実力値、業界平均を参考にベンチマーク(基準値)を作ろう
売り上げや経費の実力値を作ったら、売り上げは5%程度上げた値、経費はそれぞれ1〜5%程度下げた値を出して見ましょう。また、それぞれの経費項目について売り上げに対する割合を出しておきましょう。
これが
「ベンチマーク(基準値)」
となります。
このように基準値を作っておくと、決算書や試算表を見た時に判断が簡単にできるようになります。
ベンチマーク(基準値)を実際に使ってみよう
例えば、消耗品費が業界平均よりも高い場合には次のような分析をしましょう。
- 最近1年間の取引業者ごとの年間支払額を合計する
- 年間支払額の大きい取引業者から、納品書・請求書を参考にして、単価を品目毎にリスト化する
- 日々の使用量が多いものをサンプル抽出して、インターネットの業販サイトで単価を比較する。また、同じ商品を扱っている地元業者を複数探し、見積もり依頼をする
- 取引業者で仕入れている単価がインターネットの業販サイトの単価、他の業者の単価よりも高ければ状況を説明して再見積もりを依頼(値下げ交渉)

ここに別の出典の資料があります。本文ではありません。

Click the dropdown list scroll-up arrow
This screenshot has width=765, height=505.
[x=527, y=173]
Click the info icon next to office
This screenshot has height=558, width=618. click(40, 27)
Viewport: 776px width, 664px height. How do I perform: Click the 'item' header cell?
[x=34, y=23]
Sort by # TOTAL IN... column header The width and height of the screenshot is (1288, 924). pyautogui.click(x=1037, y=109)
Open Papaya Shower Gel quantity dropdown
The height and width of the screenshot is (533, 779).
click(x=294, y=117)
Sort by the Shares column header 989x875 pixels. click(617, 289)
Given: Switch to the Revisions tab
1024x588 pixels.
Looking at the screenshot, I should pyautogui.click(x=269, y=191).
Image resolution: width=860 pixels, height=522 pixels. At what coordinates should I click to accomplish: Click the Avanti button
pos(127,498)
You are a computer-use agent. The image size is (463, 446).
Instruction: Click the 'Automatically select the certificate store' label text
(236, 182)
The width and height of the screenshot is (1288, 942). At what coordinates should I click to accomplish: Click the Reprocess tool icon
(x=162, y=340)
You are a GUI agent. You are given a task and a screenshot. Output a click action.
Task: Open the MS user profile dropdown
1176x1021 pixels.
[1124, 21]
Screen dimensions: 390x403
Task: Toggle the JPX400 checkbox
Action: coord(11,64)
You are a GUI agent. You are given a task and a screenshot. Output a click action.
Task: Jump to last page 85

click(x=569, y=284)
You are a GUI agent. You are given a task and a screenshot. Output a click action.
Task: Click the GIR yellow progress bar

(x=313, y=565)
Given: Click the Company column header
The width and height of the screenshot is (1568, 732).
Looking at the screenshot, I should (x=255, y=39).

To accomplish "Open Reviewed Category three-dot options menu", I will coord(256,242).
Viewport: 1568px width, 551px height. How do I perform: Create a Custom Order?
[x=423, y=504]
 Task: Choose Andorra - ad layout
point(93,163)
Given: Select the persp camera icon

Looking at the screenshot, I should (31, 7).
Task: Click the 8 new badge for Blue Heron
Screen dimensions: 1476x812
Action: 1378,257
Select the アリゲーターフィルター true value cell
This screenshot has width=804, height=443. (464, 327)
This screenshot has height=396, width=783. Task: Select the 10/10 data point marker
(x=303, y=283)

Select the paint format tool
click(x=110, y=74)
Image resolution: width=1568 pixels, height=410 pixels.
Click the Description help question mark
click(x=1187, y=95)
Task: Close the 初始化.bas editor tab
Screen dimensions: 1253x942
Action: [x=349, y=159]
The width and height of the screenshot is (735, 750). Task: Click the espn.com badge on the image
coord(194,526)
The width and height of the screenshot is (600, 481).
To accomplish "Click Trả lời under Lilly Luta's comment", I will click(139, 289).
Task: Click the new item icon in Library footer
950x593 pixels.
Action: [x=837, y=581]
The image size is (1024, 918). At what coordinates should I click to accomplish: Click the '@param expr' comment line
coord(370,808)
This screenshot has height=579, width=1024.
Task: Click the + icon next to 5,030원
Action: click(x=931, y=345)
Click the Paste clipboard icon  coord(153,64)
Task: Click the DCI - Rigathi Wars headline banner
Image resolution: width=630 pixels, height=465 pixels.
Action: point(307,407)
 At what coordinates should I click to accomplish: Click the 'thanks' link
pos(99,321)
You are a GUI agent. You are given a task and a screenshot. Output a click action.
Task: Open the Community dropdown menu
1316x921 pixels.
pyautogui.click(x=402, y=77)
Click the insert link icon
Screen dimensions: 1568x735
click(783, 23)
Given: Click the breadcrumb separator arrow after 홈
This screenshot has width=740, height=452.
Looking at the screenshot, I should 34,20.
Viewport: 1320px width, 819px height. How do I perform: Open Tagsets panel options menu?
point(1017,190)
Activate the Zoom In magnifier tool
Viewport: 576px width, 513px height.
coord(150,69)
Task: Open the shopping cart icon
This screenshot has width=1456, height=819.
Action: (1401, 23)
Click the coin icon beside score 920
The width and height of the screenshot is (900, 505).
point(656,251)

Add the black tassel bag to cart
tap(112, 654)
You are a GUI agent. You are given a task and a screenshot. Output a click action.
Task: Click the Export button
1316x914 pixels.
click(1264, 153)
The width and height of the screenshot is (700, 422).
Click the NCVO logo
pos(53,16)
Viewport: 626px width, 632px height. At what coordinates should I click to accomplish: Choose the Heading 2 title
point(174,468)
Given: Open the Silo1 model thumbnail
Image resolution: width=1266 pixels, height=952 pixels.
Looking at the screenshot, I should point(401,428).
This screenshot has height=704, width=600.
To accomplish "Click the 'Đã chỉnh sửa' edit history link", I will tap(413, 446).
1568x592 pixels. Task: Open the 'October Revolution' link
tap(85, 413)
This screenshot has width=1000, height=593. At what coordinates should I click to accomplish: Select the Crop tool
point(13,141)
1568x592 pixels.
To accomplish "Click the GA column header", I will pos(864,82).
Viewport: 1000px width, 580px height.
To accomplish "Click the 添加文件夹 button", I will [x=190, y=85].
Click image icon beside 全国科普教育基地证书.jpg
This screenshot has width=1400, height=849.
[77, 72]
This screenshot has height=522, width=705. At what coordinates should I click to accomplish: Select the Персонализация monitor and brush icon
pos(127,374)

- 少なくとも年1回は、見積もりを複数社で取り直して単価が上がらないようけん制をかける(業者によっては長く取引していると、定期的に値上げをしてくるケースがある)
- 再見積もりによってベンチマーク(基準値)を達成できるか試算してみる
もちろん、消耗品費の内訳の一つである、客室アメニティは安ければ良いというものではありません。
業態やホテル旅館のグレード、競合館とのバランスによって、どの程度経費をかけるか異なりますが、問題のあたりをつけるという意味では有用と言えるでしょう。